Bridging stent selection is another critical determinant of branch durability. In our study, E-Ventus balloon-expandable stents were used in >75% of primary bridging positions, with Viabahn self-expandable stents reserved for secondary extensions. This mirrors the practice reported by Bracale et al., who demonstrated high early patency and low reintervention rates for E-Ventus as a bridging stent in IBD and F/BEVAR procedures, with patency ~97% at mid-term follow-up [23].

The overall endoleak rate of 9.5% (with 2 type III and 1 type Ib events requiring reintervention) and reintervention rate of 6.8% compare well with IBD series using other platforms, where reinterventions of 8–15% at mid-term are common. Our 6.8% reintervention rate at a median of 19 months is reassuring and suggests that, when used according to IFU, the E-Liac device can deliver at least equivalent, and possibly superior, durability compared with other IBD systems. A dedicated analysis of patients with internal iliac artery aneurysms provides additional insight into device behavior in more complex iliac anatomy. In this subgroup, posterior branch landing was more frequently required, reflecting limited availability of a healthy main trunk for distal sealing. Nevertheless, neither bridging stent length nor branch-related outcomes differed from those observed in patients without IIA aneurysm. IBD-related outcomes were not adversely affected by the presence of concomitant aortic repair, despite the higher procedural complexity associated with fenestrated or branched EVAR. Although these patients required longer and more technically demanding procedures, rates of branch instability, endoleak, and reintervention remained comparable to those observed in isolated iliac or standard EVAR cases.

Study Limitations

CAMPARI’s retrospective design is subject to inherent biases, although consecutive enrolment and prospective data collection in each center mitigate selection bias. The number of patients in whom hypogastric preservation was considered but abandoned due to unfavorable anatomy was not systematically captured, representing an inherent limitation of this retrospective analysis. Baseline sexual function was not systematically assessed, which limits the interpretation of sexual outcomes. Follow-up, while longer than in many E-Liac reports, remains insufficient to fully characterize very late failures, especially in high-risk patients with progressive iliac degeneration. Moreover, the absence of a contemporaneous comparator cohort treated with alternative IBD platforms or with non-branch techniques (bell-bottom, sandwich/chimney configurations) precludes direct comparative effectiveness conclusions. Finally, the relatively small posterior-branch subgroup limits statistical power to robustly confirm the apparent equivalence of landing zones.

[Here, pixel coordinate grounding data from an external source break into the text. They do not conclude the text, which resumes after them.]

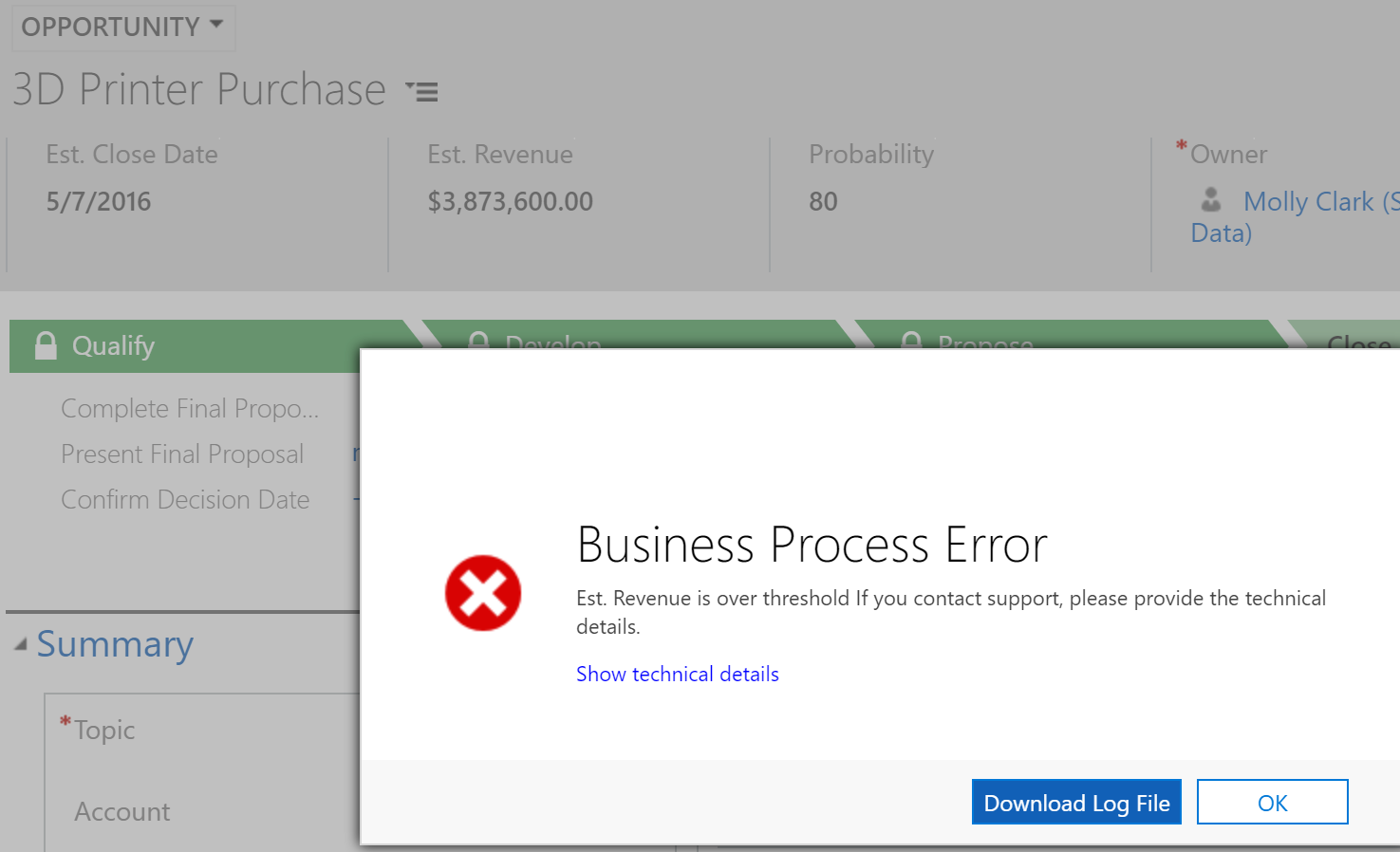This screenshot has height=852, width=1400.
Task: Open the Molly Clark owner link
Action: (1310, 202)
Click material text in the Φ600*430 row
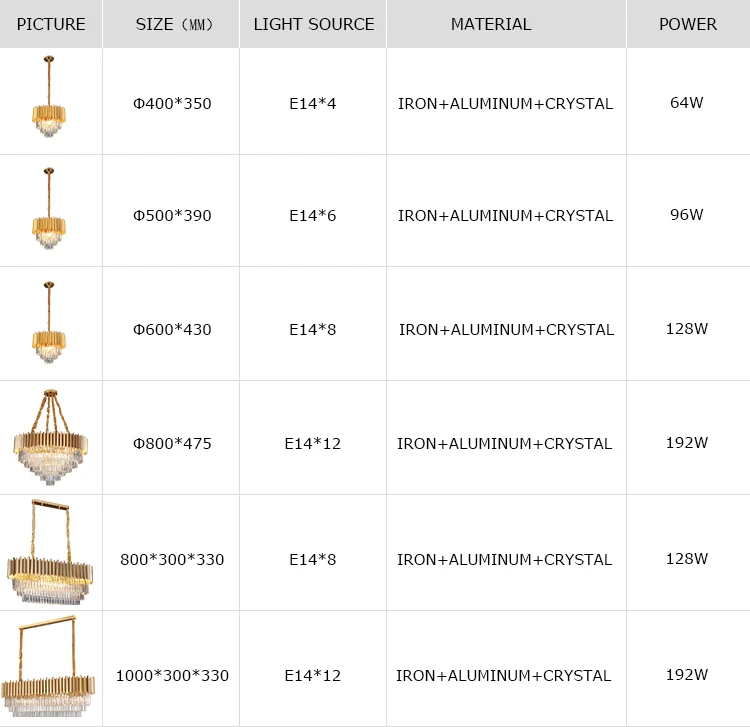This screenshot has height=727, width=750. (x=506, y=329)
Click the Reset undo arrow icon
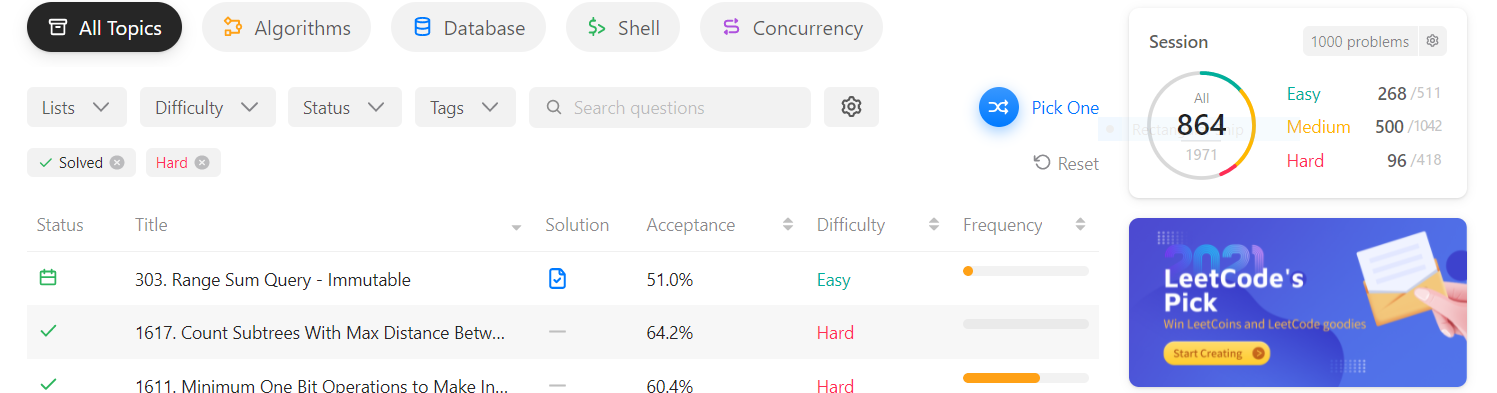This screenshot has width=1497, height=393. 1042,163
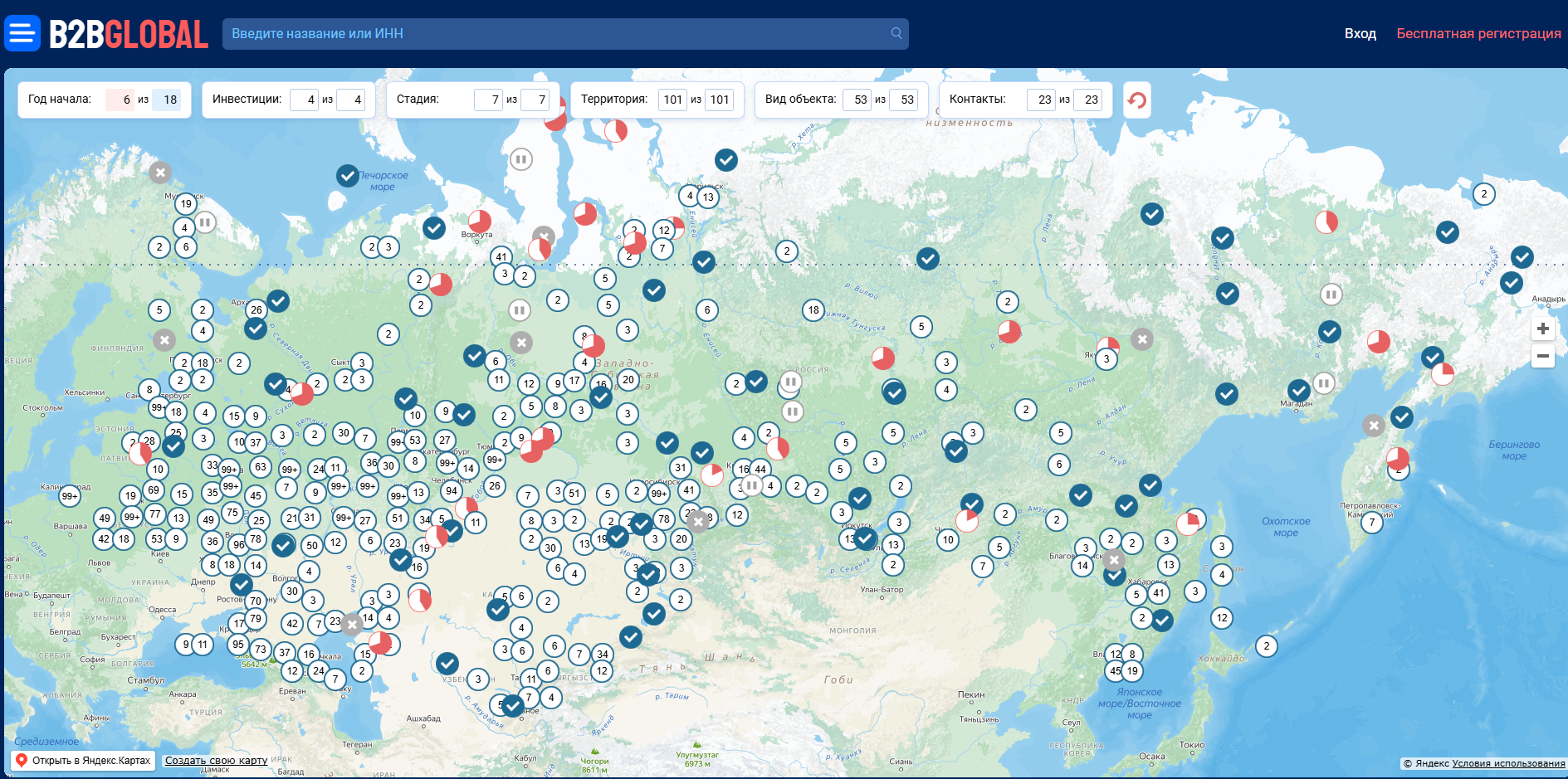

Despite these limitations, CAMPARI complements and extends the current evidence base. Together with PLIANT II and emerging long-term single-center cohorts [23], it supports E-Liac as a safe and durable option for the endovascular treatment of aorto-iliac and isolated iliac aneurysms, with low pelvic ischemic morbidity, high branch patency and a modest reintervention burden. These results advocate for broader adoption of E-Liac in anatomically suitable patients and support its inclusion as a benchmark device in future comparative and cost-effectiveness studies.

5. Conclusions

In this multicenter series, the E-Liac demonstrated high technical success, durable branch patency, and low reintervention rates, with excellent preservation of pelvic perfusion and no aneurysm-related mortality. The E-Liac is currently the only iliac branch device approved for stand-alone implantation in isolated common iliac artery aneurysms; however, in the present series, this approach was applied in only two patients and is therefore reported as a technical consideration rather than an outcome-related finding. Transient buttock claudication occurred in a small proportion of patients, with no persistent pelvic ischemic complications. Although these findings support the E-Liac as a robust and adaptable IBD platform, longer-term studies are required to confirm durability beyond mid-term follow-up.